Friday, 24 July 2015

Pecker In a trance

I couldn't resist talking a few pictures from the open window, while birds were coming to drink and eat jsut outside the window. A young Blackbird and a Chaffinch come to drink.

Even more fun is a young Great Spotted Woodpecker. It came down to eat and then, as often happens, it shuffled up the feeder and went into a trance for a frew munutes, before feeding some more, and then coming down to drink. I once walked slowly up to a feeder with a "tranced" Woodpecker on it, and just gently touched it's back before it woke up and flew off.

The solid red cap shows that it is a juvenile. 

Having a rest, before moving up and going into a trance.

It sat in this pose for about five minutes before waking up and carrying on with the job.

Woodpigeons are always on hand to hover up under the feeders.

Apart from Pigeons birds can't such up water, so the get as much in their beaks as possible, before lifting up their heads to swallow.
We lost most of our House Sparrows a few years ago, as did many areas. When we saw one or two back in the garden we set up a feeding station right nest to the house in a pyracanthus bush that the Sparrows had been using. At first they were quiteshy when we went out of the door.Now they just sit there. I did fill up their large fatball feeder a couple of days ago, but already it is well down. This is due to the fact that quite uninvited a female Blackbird now spends much of her time on the feeder.

Despite being "just a Sparrow" I think the males are handsomwe chaps. He's moved down to get at the remaining fat balls.

This young Blackbird, still showing the gape, is searching through some pruning litter that Pam is working on.They are very tame in the garden.,

A female House Sparrow joins in the search for tit bits on the ground by the feeders.

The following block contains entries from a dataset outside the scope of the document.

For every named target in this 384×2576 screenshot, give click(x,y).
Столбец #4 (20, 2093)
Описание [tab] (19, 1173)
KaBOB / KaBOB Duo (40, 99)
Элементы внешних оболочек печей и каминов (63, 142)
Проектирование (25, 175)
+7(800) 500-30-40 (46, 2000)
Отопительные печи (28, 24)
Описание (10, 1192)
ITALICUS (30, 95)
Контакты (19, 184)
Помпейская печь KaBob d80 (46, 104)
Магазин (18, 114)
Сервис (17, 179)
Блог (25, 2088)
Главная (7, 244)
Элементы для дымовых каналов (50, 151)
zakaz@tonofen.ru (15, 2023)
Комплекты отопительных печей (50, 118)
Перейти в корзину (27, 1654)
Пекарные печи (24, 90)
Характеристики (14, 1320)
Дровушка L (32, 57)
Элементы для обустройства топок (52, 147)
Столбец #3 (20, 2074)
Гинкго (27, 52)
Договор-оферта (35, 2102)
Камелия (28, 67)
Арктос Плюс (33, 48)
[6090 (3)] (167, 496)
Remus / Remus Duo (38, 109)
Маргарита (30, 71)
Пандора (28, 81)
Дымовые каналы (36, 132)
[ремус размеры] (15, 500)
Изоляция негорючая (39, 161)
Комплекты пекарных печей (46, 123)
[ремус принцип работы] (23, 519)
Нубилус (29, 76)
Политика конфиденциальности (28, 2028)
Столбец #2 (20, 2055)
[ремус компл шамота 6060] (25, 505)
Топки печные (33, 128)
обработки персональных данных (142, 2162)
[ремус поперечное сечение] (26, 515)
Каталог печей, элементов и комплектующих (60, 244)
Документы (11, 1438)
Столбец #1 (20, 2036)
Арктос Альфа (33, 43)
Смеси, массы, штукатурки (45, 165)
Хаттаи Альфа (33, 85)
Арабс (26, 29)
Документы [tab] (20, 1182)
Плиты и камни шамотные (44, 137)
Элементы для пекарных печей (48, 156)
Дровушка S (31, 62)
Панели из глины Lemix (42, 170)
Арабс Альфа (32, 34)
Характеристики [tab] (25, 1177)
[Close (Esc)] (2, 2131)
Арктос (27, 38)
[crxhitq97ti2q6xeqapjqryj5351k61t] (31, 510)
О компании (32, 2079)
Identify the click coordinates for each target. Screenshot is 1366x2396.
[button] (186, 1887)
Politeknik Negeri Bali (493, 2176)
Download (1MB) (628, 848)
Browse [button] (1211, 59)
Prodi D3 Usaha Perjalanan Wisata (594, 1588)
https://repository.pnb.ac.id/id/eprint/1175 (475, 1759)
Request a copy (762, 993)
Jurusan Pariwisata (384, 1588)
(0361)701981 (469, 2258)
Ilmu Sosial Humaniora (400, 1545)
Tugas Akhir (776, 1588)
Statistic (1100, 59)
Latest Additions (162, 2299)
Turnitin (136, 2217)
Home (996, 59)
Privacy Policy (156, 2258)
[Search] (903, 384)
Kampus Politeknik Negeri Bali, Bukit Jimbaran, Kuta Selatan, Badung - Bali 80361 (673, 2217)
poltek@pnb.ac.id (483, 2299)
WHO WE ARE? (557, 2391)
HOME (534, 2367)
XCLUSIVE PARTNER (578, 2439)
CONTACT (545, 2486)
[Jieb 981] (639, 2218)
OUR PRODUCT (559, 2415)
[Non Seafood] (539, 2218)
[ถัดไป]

An adult females is still collecting food. I knowe they've had two broods, and despite the virtual plague of cats we have surronding the garden, most have fledged.

1 comment:

Derek Faulkner said...

Glad to see that you've got some sparrows back, every garden should have sparrows. I estimate that a minimum of 20 young have been bred in the nests around my garden this year. Trouble is, with a permanent flock of 30-40 birds, they empty two tubular feeders of sunflower hearts almost every day.